Problemas a resolver:
[1] Responda às perguntas abaixo com base no texto sobre Cristiano Araújo e o repórter Z.Camargo.
(a) Segundo o amigo experimentado nos jornais, com quem esses repórteres se parecem?
(b) De acordo com o texto, quem possui o direito de emitir juízo de valor sobre a pessoa ou artista C. Araújo?
(c) Com quem o jovem cantor teve a prematura partida?
[2] Reescreva a parte do texto sobre Cristiano Araújo e o repórter Z.Camargo que se inicia com as palavras "Um amigo, experimentado" e se encerra com "em tenra idade?", substituindo "amigo" por "colega".
[3] Dê continuidade ao texto de opinião sobre Cristiano Araújo e o repórter Z.Camargo a partir do ponto em que ele termina.

Trecho selecionado:
_____
Cristiano Araújo, você e Z.Camargo

No afã louco de comercializar suas falas, vejo repórteres dando a luz a entendimentos peculiares, sobre um mundo que não conhecem e do qual não participam, sem se dar conta de que se trata de ninhos nos quais nunca deveriam ter colocado o bico.

Um amigo, experimentado nos jornais, comentou algo assim: “Esses caras são parecidos com aqueles correspondentes internacionais, que estão num país comentando acontecimentos em outro continente!”

De fato! Esse repórter Z.Camargo falou de coisas que não viu (a não ser pelos meios de comunicação) e não viveu (porque demonstra não apreciar o estilo sertanejo). Tampouco ninguém possui o direito de emitir juízo de valor sobre a pessoa ou artista C. Araújo, a não ser sua própria família. Roboticamente o repórter em comento reproduziu clichês vendáveis, eivado de criticas ao comportamento social. Não se apercebeu que todos estavam comovidos era com o fato da prematura partida desse promissor e jovem cantor juntamente com sua namorada em tenra idade?

Dar sua opinião, ok. O problema é que quando tais comentários são postados em veículos de comunicação de massa. Há quase certeza de existirem pensamentos diferentes dos seus, mais do que isso, existirem sentimentos envolvidos não indiferentes como os seus.
_____
Material coletado:
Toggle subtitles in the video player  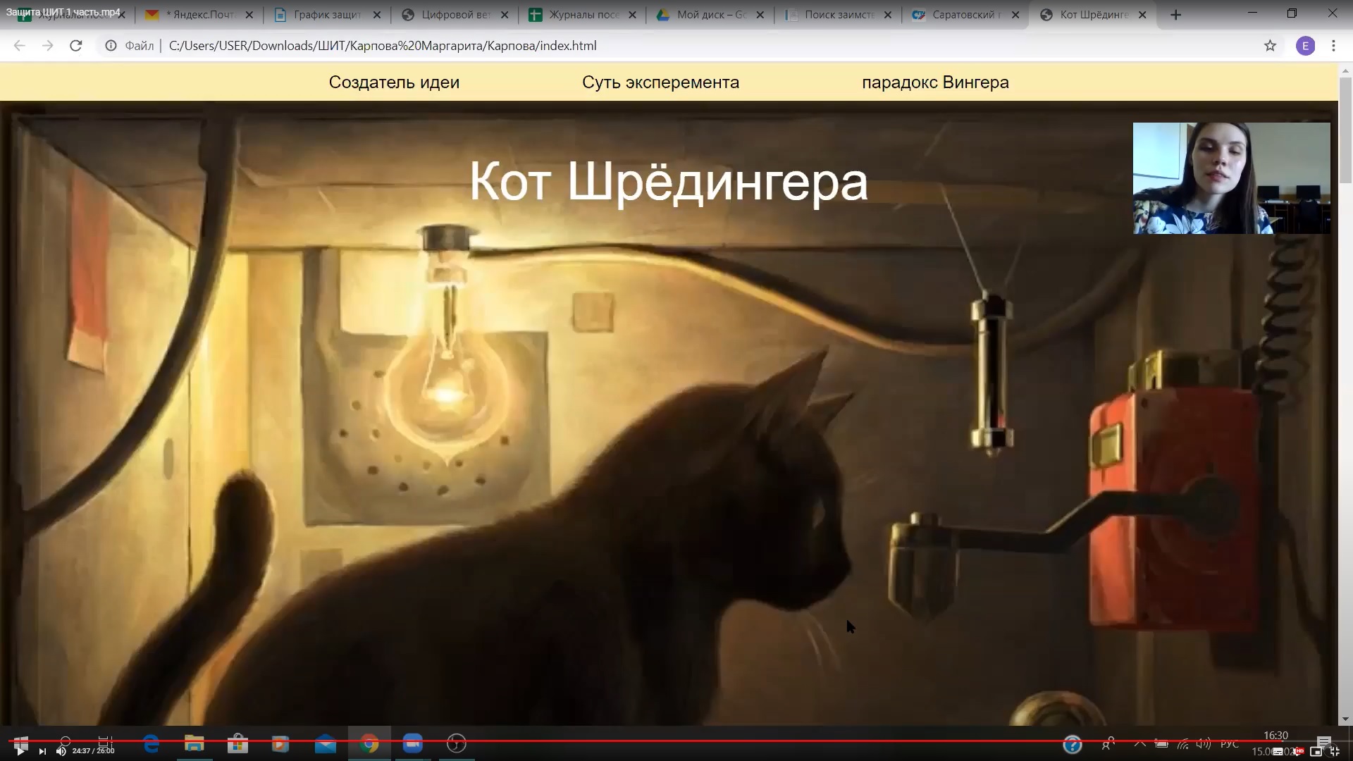[x=1278, y=751]
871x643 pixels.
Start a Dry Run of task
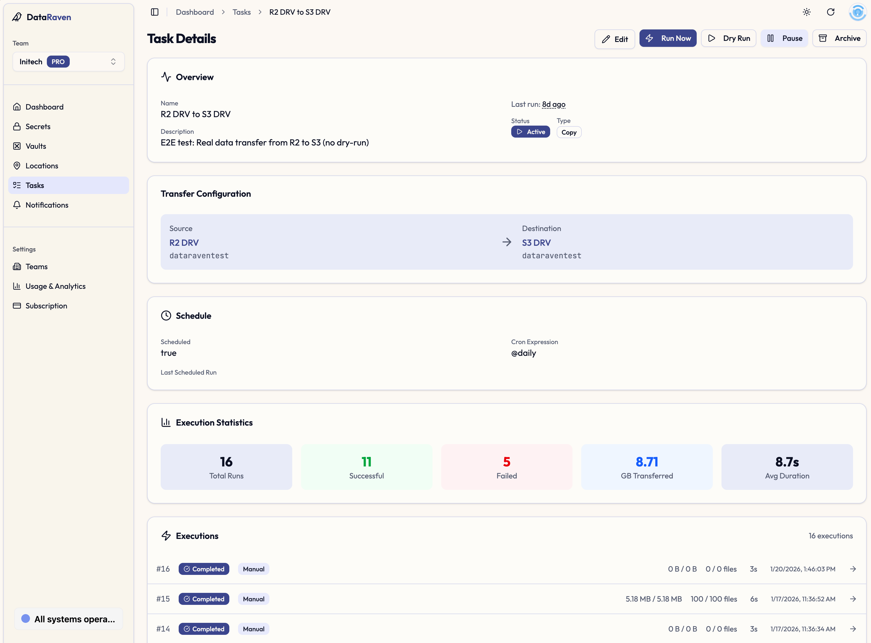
_____
Respostas escritas:
[1]
(a) Com aqueles correspondentes internacionais que estão num país comentando acontecimentos em outro continente.
(b) Apenas sua própria família.
(c) Com sua namorada.

[2]
Um colega, experimentado nos jornais, comentou algo assim: “Esses caras são parecidos com aqueles correspondentes internacionais, que estão num país comentando acontecimentos em outro continente!”

De fato! Esse repórter Z.Camargo falou de coisas que não viu (a não ser pelos meios de comunicação) e não viveu (porque demonstra não apreciar o estilo sertanejo). Tampouco ninguém possui o direito de emitir juízo de valor sobre a pessoa ou artista C. Araújo, a não ser sua própria família. Roboticamente o repórter em comento reproduziu clichês vendáveis, eivado de criticas ao comportamento social. Não se apercebeu que todos estavam comovidos era com o fato da prematura partida desse promissor e jovem cantor juntamente com sua namorada em tenra idade?

[3]
Soando como um tipo de vilipêndio intelectual, a tentativa de crônica sobre a morte de um (chamado pelo autor) “quase desconhecido cantor sertanejo” trouxe muito desconforto. Lançou no ar uma espécie de afronta coletiva, um tipo flagrante de desrespeito e desconsideração contra os que estão sentimentalmente envolvidos com o conteúdo dos acontecimentos, tais como família, amigos, parentes, conhecidos, fãs, colegas do meio artístico...

Esta é a típica “liberdade de expressão”, notadamente relativista e paradoxal. Publica uma tentativa de aprisionamento do pensamento alheio, a partir de preconcepções próprias de mundos ideais tão intangíveis. São palavras de experimentações que nunca aconteceram, comentários sobre um mundo nunca vivenciado. É preciso estar envolvido para falar sobre algo que tem a ver com o sentimento dos outros, ainda mais se for este sentimento de foro coletivo. Dizer essas coisas "vendáveis" é mesquinharia, sob os auspícios de uma falsa supremacia cultural da vida na cidade grande sobre a vida simples do campo, é renegar a cultura cantada na música popular sertaneja, é desvalorar as raízes de boa parte dos brasileiros.

A regra de jornalismo imparcial, nesses casos, não se aplica. Falar desta maneira sobre as cinzas, ainda mornas, de um trágico acontecimento é, no mínimo, deselegante e desrespeitoso. Não se pode culpar alguém por se sentir tocado com uma situação de perda, seja ela de um parente, colega, conhecido, amigo ou mesmo de um cantor de quem era fã.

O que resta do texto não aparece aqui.